Estas conversaciones, a modo de pequeñas memorias, no siguen un orden cronológico sino que son el resultado de un diálogo entre nuestro protagonista y el licenciado en Derecho José María Ortiz Gómez y el director del medio de comunicación virtual ciudadrodrigo.net, Fernando Domínguez Sánchez.

Las intervenciones de Manuel las señalamos con la abreviatura de MDSA (Manuel Delgado Sánchez-Arjona), las de José María Ortiz con JMO y las de Fernando Domínguez Sánchez con FDS.

Primera entrega. Transición, primeras elecciones y Constitución de 1978

JMO: Manuel, estas pequeñas entrevistas que tal vez deriven en algo parecido a unas pequeñas memorias como primer alcalde democrático de Ciudad Rodrigo, tras el restablecimiento de la democracia y Senador en las Cortes Constituyentes y en la I Legislatura, pudieran empezar de muchas maneras pero me apetece hacerlo enseñándole un libro que me consta conoce perfectamente que es Memoria viva de la transición, del Presidente de Gobierno Leopoldo Calvo Sotelo.

MDSA: Las conozco bien. Son Calvo Sotelo en estado puro, escritas con un humor fino e irónico y que además esclarecen algunos momentos decisivos de la historia de la UCD y de España.
Leopoldo Calvo Sotelo, que era un intelectual, era a su vez un parlamentario excelente. Percibido por más de uno como frío y distante, no siempre lo era. Recuerdo una anécdota siendo él Ministro para la entonces Comunidad Europea. Había una restringida Comisión Mixta Cortes Española-Parlamento Europeo a la que yo pertenecía. Presentaba yo una ponencia sobre el tema clave del impacto de la adhesión de España en la agricultura. Se la había leído y con extremada corrección me pidió rectificara algún punto no adecuado “con tu bien cortada pluma”.
Como Presidente del Gobierno dedicó muchos esfuerzos para armonizar el proceso autonómico y en el ámbito de las relaciones exteriores, para lograr el ingreso en la Comunidad Europea y en la Alianza Atlántica – tuve el honor de asistir a la izada de la bandera de España en el Cuartel General de la OTAN en Bruselas el 5 de junio de 1982.
El partido, la UCD, se le fue un tanto de las manos, pero es que en ese momento ya se estaban consumando las disensiones internas que llevarían a su disolución.

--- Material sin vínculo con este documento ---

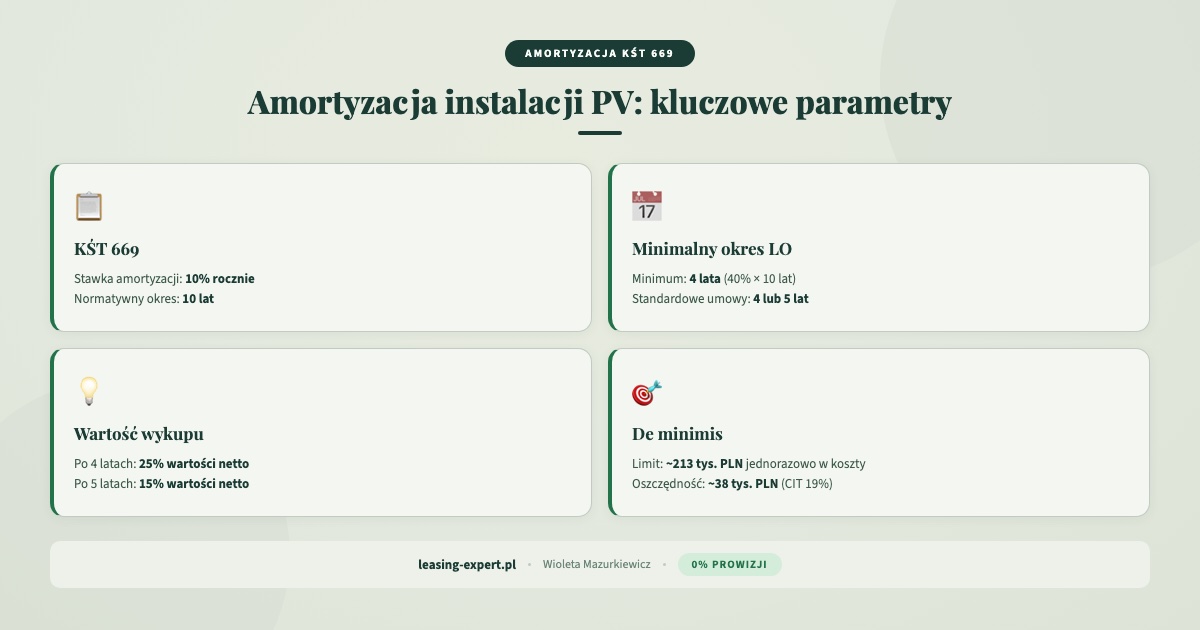Click the Wioleta Mazurkiewicz name in footer

point(597,564)
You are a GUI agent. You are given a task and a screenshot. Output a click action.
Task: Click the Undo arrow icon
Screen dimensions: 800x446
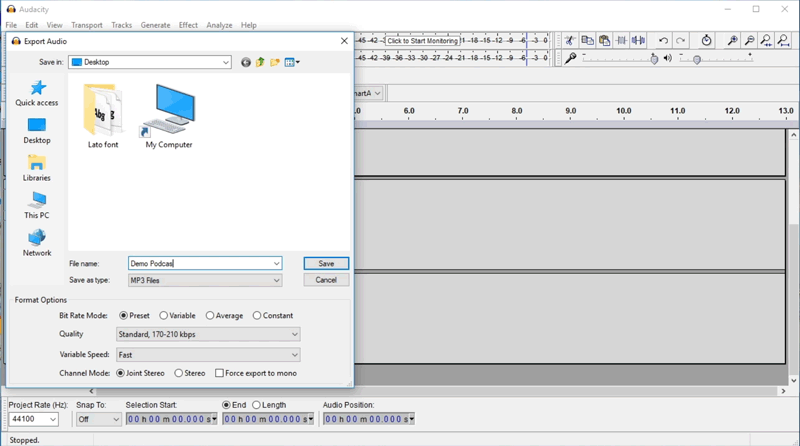pos(663,41)
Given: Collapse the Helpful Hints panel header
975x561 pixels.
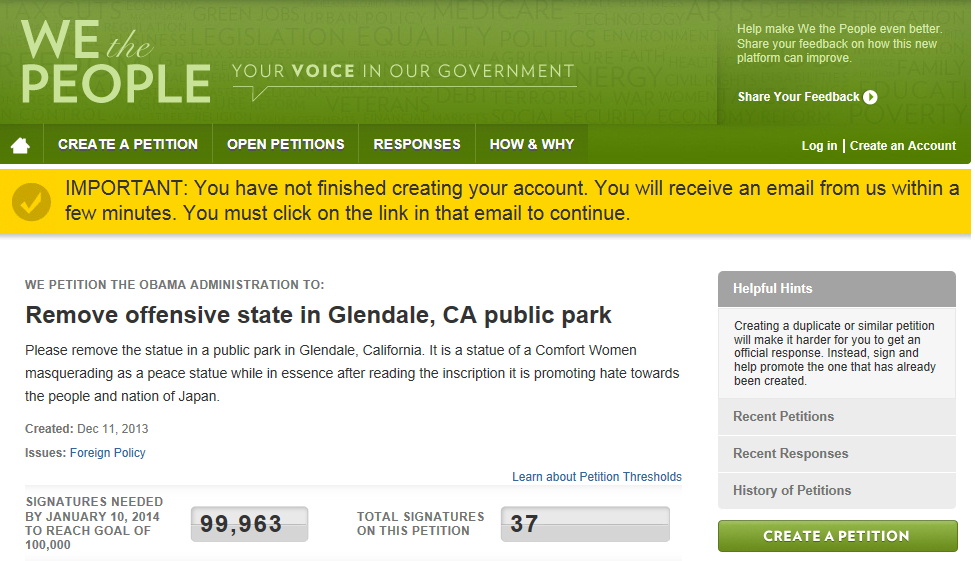Looking at the screenshot, I should coord(836,289).
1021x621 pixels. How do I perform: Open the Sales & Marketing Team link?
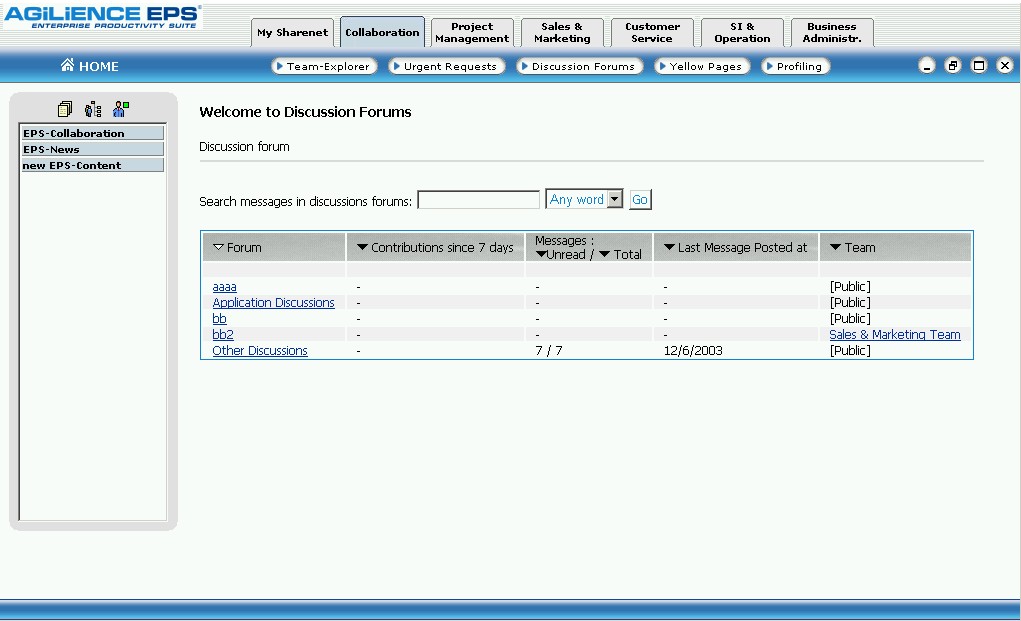pos(894,335)
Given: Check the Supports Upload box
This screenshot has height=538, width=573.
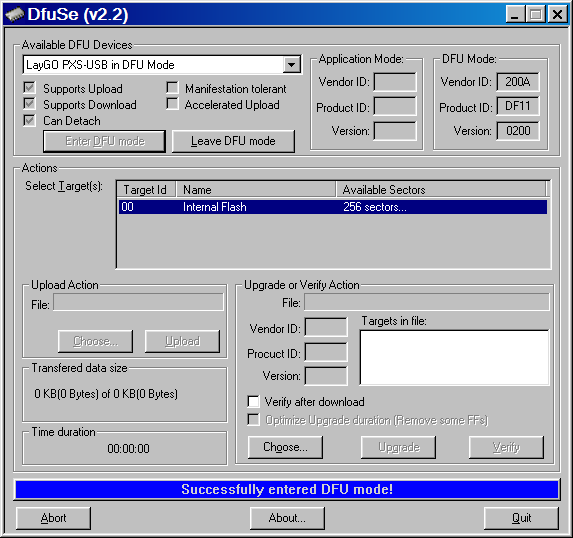Looking at the screenshot, I should click(29, 88).
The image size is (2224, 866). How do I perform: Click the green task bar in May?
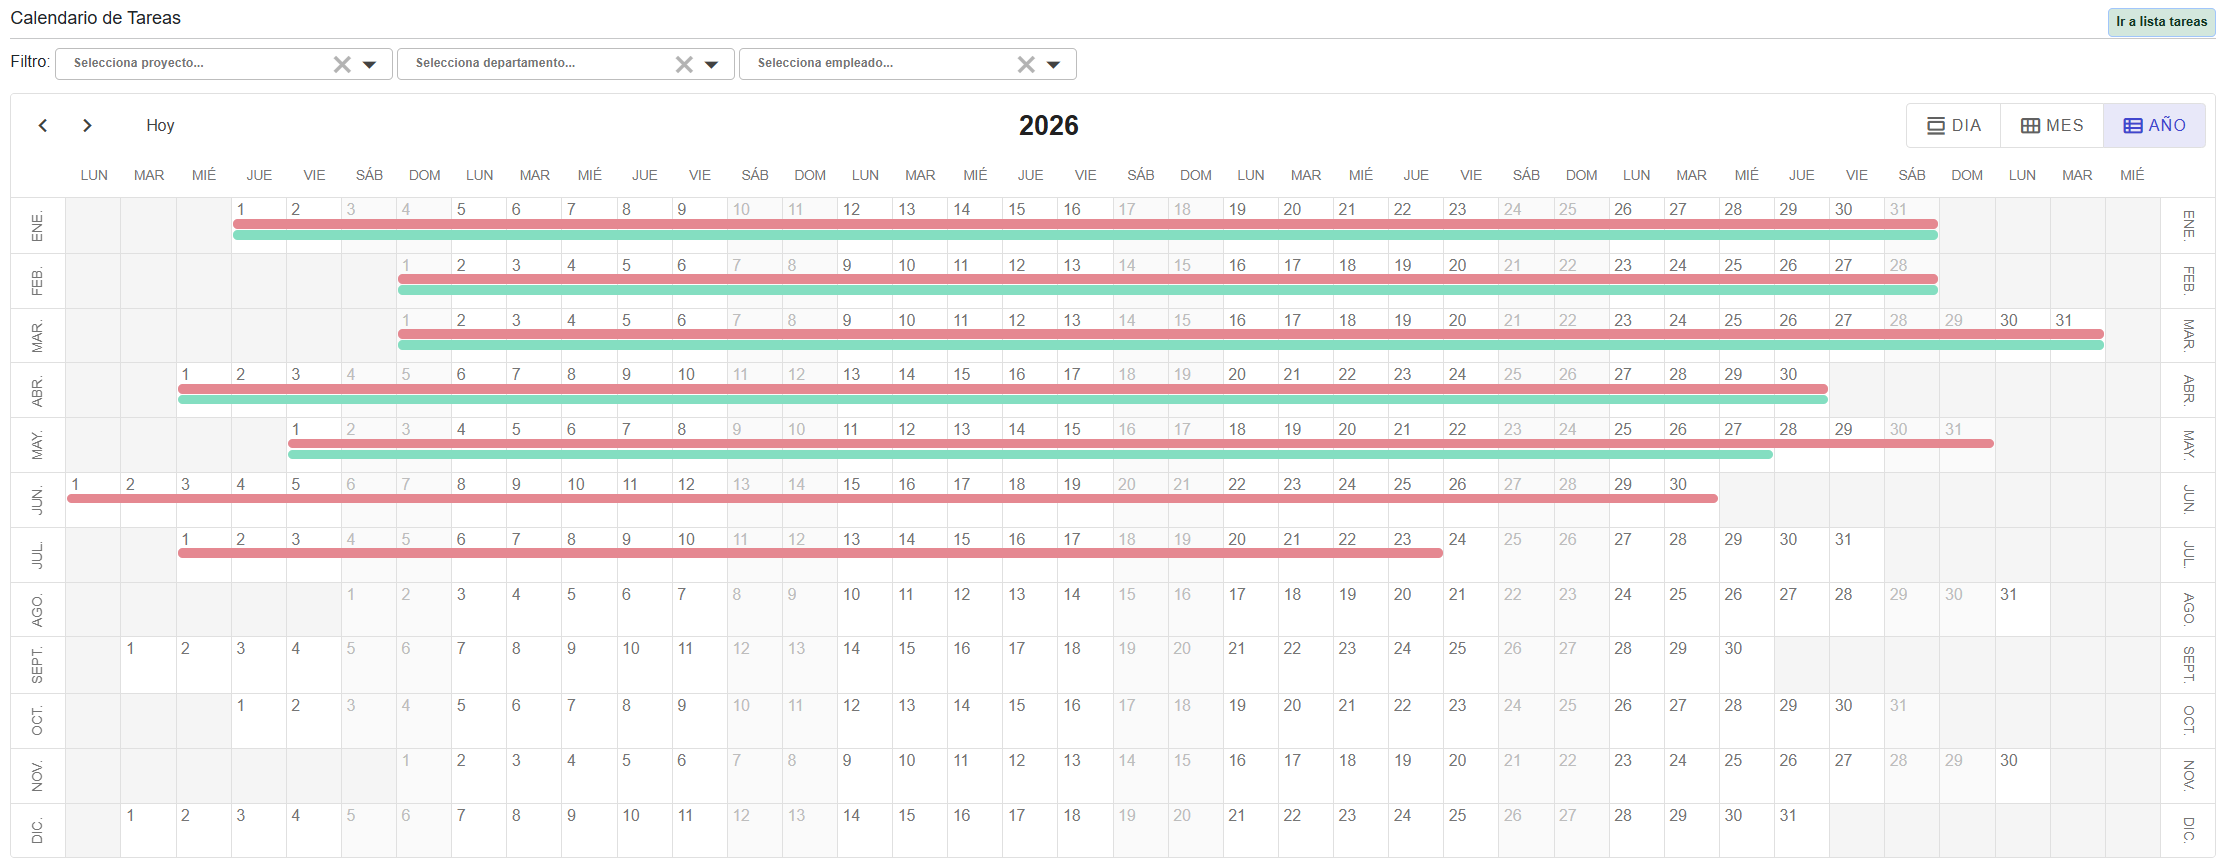[1030, 454]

JMO – FDS: ¿Cómo vivió Ciudad Rodrigo la histórica etapa de la Transición y las primeras elecciones democráticas?

MDSA: No debemos olvidar que esos años coinciden con la crisis mundial del petróleo y en nuestro país también con el auge del trágico e infame terrorismo. En Ciudad Rodrigo la población, como en toda España, estaba expectante. Muchos agricultores y ganaderos así como comerciantes e industriales empezaban a mostrarse activos y con presencia efectiva en las organizaciones independientes que empezaban a gestarse. Dos cooperativas – el Matadero CRAMSA – excelente iniciativa de Miguel Sánchez-Arjona – y la Caja de Crédito Agrícola – funcionaban satisfactoriamente con sus muchos asociados desde años antes. El sí en el Referéndum para la Reforma Política fue muy mayoritario. No es pues de extrañar que tras la legalización de los partidos políticos Ciudad Rodrigo fuera pieza cotizada.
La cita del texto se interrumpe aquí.